It's a place, said [Keri Hulme], 58, with "iconic status both among New Zealanders and overseas travelers," but many are less interested in the wildlife than in her, a quarry who can prove even more elusive. Such is the enduring appeal of Hulme's first novel, "The Bone People," winner of the 1985 Booker Prize, that devotees are still beating a path to her door. On this 20th anniversary year of her Booker victory, I went again to visit an author whose book had moved and inspired me (the last time had been on the 10th anniversary). I also wanted to see what progress, if any, had been made on her second novel, which remains unfinished.

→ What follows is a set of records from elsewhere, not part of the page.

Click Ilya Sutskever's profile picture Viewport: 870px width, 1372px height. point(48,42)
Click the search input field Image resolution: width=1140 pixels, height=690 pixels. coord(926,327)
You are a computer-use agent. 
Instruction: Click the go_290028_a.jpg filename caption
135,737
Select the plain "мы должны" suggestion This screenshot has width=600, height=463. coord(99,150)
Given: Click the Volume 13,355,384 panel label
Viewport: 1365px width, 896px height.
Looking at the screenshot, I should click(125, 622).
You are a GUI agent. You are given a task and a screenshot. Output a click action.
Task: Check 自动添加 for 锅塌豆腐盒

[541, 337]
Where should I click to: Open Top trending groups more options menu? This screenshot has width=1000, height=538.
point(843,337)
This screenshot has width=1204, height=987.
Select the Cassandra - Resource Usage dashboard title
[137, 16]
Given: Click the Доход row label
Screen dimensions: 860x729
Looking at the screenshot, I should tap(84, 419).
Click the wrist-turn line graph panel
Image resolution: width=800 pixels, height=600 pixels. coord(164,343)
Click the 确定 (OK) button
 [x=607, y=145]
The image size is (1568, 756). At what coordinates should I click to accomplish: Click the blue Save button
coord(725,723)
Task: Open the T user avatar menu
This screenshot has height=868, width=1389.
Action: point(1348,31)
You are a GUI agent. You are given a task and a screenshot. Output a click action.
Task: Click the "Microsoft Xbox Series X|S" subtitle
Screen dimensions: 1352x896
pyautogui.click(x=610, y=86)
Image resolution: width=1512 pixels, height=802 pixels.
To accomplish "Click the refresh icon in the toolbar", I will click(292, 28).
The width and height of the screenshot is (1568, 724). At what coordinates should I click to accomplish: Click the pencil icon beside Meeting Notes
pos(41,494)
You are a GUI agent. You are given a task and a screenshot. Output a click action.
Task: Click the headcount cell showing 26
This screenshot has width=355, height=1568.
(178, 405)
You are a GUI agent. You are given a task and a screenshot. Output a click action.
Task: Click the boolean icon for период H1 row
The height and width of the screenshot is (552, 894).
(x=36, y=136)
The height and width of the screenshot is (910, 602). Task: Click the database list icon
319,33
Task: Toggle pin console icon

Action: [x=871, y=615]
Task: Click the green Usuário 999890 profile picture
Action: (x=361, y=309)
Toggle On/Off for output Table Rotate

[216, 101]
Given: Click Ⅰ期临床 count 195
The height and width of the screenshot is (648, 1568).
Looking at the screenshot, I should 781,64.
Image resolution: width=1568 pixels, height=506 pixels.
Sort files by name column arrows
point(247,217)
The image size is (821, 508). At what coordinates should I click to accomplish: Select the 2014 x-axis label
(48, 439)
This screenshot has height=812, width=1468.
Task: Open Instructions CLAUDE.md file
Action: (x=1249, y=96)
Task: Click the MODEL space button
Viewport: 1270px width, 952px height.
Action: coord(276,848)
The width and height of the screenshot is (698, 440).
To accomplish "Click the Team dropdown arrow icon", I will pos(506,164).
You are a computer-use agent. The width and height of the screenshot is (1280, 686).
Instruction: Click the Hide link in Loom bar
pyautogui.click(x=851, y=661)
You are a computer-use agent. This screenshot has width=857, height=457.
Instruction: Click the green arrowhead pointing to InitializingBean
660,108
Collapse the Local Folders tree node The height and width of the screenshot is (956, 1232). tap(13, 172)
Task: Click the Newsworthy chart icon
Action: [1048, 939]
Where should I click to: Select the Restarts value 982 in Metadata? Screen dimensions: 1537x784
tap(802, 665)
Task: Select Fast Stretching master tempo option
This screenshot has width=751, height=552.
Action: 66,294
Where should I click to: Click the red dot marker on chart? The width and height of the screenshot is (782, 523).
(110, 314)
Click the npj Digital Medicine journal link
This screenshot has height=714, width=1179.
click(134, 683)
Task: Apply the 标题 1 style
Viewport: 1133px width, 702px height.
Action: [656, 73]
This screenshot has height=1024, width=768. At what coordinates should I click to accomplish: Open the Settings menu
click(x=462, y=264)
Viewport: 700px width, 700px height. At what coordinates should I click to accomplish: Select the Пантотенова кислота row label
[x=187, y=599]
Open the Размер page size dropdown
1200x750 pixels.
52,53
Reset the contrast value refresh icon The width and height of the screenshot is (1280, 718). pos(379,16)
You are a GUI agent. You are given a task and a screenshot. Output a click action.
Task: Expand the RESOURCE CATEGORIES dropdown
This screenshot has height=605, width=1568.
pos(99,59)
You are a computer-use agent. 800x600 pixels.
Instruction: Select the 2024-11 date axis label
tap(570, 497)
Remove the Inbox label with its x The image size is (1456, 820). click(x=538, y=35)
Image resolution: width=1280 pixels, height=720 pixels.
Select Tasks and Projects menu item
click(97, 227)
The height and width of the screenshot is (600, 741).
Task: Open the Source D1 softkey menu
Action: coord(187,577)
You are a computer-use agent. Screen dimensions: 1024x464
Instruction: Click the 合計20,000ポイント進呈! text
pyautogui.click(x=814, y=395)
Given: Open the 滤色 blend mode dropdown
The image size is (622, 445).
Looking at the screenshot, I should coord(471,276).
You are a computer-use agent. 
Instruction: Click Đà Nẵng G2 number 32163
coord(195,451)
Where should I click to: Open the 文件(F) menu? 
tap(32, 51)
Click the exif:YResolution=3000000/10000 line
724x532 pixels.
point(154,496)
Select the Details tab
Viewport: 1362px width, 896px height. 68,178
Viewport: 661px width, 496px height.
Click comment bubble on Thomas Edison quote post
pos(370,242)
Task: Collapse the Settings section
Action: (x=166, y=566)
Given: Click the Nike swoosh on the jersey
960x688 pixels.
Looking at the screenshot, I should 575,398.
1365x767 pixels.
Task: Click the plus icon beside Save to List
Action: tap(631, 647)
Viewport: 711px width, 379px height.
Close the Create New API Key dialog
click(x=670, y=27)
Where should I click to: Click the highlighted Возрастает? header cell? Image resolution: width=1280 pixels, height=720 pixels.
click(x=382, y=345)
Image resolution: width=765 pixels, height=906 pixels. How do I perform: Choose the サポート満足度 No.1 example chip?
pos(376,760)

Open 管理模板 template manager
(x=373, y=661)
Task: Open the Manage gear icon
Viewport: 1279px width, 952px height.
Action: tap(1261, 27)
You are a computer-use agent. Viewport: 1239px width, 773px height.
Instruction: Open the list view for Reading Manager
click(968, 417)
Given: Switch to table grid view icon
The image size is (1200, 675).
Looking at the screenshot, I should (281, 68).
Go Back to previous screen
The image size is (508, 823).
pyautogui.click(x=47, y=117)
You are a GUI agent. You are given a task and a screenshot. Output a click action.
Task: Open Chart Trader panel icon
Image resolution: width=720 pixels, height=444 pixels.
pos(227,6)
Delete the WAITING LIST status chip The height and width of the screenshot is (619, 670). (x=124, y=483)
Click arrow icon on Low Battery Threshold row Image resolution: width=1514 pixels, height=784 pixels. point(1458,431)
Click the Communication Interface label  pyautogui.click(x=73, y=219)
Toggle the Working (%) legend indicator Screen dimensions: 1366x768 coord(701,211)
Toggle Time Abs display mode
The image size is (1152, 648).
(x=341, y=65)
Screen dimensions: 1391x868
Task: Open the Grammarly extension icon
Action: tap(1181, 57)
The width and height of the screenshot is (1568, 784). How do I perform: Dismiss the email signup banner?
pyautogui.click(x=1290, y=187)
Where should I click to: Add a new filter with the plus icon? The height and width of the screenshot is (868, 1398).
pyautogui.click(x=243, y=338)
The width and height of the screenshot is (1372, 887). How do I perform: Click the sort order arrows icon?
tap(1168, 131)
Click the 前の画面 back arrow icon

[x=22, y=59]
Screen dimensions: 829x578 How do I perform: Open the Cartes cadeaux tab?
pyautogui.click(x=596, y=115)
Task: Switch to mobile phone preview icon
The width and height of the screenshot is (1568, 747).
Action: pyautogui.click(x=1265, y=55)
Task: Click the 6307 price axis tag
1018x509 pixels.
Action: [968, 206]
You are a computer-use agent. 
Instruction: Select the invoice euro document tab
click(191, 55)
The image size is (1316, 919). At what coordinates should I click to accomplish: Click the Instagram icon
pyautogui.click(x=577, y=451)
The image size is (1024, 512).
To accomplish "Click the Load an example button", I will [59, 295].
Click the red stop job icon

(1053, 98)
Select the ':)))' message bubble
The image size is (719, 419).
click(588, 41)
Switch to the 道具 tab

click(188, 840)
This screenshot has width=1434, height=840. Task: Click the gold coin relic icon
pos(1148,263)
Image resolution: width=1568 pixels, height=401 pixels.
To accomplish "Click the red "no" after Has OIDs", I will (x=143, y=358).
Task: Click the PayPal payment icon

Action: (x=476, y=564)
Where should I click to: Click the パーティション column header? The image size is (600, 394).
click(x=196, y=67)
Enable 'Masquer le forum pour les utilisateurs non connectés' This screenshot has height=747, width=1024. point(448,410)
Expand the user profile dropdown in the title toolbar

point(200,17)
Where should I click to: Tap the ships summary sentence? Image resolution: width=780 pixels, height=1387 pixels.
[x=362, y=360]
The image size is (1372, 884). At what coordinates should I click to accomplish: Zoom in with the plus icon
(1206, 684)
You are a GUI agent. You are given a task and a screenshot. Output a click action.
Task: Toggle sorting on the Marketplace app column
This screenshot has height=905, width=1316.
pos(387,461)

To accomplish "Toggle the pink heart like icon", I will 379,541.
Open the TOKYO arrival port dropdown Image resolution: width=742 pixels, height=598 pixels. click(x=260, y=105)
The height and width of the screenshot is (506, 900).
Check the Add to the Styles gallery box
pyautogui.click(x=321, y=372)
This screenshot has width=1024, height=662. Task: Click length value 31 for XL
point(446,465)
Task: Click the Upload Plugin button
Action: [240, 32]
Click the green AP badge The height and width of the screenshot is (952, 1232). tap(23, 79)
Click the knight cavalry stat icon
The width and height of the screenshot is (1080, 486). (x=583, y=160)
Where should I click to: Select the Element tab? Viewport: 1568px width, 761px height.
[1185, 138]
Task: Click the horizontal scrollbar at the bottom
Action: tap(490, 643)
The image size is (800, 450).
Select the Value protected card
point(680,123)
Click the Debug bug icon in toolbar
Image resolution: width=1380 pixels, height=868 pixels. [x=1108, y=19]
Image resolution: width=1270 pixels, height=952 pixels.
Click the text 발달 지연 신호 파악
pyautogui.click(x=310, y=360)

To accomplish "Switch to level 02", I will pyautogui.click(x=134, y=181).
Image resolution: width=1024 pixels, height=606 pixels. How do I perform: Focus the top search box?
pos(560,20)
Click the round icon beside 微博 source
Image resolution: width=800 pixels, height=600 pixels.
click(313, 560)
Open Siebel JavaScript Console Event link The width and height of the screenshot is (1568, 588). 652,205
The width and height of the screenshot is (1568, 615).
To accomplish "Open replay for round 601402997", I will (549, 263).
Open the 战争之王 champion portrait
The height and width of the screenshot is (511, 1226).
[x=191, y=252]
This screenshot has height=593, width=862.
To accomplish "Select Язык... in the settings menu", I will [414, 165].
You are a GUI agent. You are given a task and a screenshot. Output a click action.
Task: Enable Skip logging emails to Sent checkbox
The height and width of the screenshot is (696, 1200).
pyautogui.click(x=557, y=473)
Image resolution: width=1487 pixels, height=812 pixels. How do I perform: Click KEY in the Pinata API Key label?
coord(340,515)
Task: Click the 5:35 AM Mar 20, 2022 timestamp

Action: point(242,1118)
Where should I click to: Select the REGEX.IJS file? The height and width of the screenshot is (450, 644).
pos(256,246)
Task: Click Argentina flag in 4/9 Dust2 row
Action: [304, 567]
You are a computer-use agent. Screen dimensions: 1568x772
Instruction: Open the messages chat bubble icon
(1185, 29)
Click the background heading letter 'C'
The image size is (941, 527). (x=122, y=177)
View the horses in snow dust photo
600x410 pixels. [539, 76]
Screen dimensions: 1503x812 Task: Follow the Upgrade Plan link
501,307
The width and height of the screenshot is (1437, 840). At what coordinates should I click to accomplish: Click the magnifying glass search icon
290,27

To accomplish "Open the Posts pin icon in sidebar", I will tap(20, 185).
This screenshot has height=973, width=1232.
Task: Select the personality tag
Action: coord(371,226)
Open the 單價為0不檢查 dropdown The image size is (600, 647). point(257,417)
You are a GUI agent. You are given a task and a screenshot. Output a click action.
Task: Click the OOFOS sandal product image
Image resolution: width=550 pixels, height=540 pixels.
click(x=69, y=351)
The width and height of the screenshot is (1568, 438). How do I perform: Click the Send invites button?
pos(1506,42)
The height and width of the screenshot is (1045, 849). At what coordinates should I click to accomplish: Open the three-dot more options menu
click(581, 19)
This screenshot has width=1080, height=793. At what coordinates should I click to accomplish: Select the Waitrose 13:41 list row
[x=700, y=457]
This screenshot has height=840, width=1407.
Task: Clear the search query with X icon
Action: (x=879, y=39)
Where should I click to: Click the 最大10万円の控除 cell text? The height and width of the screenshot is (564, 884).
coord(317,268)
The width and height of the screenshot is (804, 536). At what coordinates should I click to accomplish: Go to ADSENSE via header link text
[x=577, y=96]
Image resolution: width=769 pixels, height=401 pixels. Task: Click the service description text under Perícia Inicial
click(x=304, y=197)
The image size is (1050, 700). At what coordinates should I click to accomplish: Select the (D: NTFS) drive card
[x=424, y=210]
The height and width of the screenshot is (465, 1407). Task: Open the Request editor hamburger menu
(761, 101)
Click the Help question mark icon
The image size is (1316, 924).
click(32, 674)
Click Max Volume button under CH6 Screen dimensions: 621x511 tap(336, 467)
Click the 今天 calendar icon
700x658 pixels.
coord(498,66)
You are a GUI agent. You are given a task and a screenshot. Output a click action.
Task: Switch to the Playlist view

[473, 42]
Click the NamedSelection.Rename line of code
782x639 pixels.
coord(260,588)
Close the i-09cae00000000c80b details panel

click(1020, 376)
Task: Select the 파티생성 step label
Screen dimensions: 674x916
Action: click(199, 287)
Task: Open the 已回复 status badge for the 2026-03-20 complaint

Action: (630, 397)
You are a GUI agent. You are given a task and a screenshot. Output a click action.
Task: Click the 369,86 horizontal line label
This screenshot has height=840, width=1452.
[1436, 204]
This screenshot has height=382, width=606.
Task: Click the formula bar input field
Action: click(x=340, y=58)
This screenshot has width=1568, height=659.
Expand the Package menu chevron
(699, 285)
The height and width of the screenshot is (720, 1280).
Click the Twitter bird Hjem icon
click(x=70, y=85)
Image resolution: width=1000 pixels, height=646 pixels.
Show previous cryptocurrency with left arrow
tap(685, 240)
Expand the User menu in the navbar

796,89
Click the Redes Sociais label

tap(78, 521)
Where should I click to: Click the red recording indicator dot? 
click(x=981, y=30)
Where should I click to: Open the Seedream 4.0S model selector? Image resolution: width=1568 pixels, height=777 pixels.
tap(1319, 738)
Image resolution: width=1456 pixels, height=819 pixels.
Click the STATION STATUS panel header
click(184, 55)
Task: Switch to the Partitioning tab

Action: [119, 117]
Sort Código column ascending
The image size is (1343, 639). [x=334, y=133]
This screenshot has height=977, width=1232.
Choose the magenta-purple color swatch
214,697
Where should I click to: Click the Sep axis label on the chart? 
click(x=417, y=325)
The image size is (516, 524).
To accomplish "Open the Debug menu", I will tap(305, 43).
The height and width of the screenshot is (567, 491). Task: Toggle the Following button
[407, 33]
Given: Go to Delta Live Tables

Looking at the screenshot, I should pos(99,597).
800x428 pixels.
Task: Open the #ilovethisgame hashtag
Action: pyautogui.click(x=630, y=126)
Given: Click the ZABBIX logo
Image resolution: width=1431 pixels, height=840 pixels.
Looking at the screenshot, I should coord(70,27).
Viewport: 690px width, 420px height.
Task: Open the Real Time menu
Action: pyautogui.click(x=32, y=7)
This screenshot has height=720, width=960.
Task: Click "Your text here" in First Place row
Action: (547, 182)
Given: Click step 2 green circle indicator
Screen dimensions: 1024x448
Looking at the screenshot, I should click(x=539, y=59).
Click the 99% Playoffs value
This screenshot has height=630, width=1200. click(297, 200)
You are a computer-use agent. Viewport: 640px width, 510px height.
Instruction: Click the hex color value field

"The Bone People," reissued by Louisiana State University with a new preface by Hulme, revolves around three troubled central characters -- a misanthropic artist, an abused child and a drunken, violent woodcarver -- whose lives become entangled on the South Island beaches of New Zealand. Hulme's mix of prose and poetry and her use of Maori myth and language (Hulme is of Maori descent) repelled as many readers as it entranced. But what made her win most controversial was that enough jurors favored a newcomer over literary giants such as Iris Murdoch, Doris Lessing and Peter Carey.
In the beginning, Hulme's novel was almost stillborn. A succession of publishers rejected it, one declaring: "Ms. Hulme certainly can write, unfortunately we don't understand what she is writing about." That letter still hangs on her wall. In the end, the book was published by a women's self-publishing collective. On the strength of word of mouth alone, the first edition of 3,000 copies sold out in six weeks, and the second edition did the same in three days. By then, publishers were clamoring to buy the rights. It has gone on to sell millions of copies worldwide, but since then her readers have had to content themselves with essays, short stories and poetry instead of another novel -- a succession of hors d'oeuvres when most preferred a three-course meal.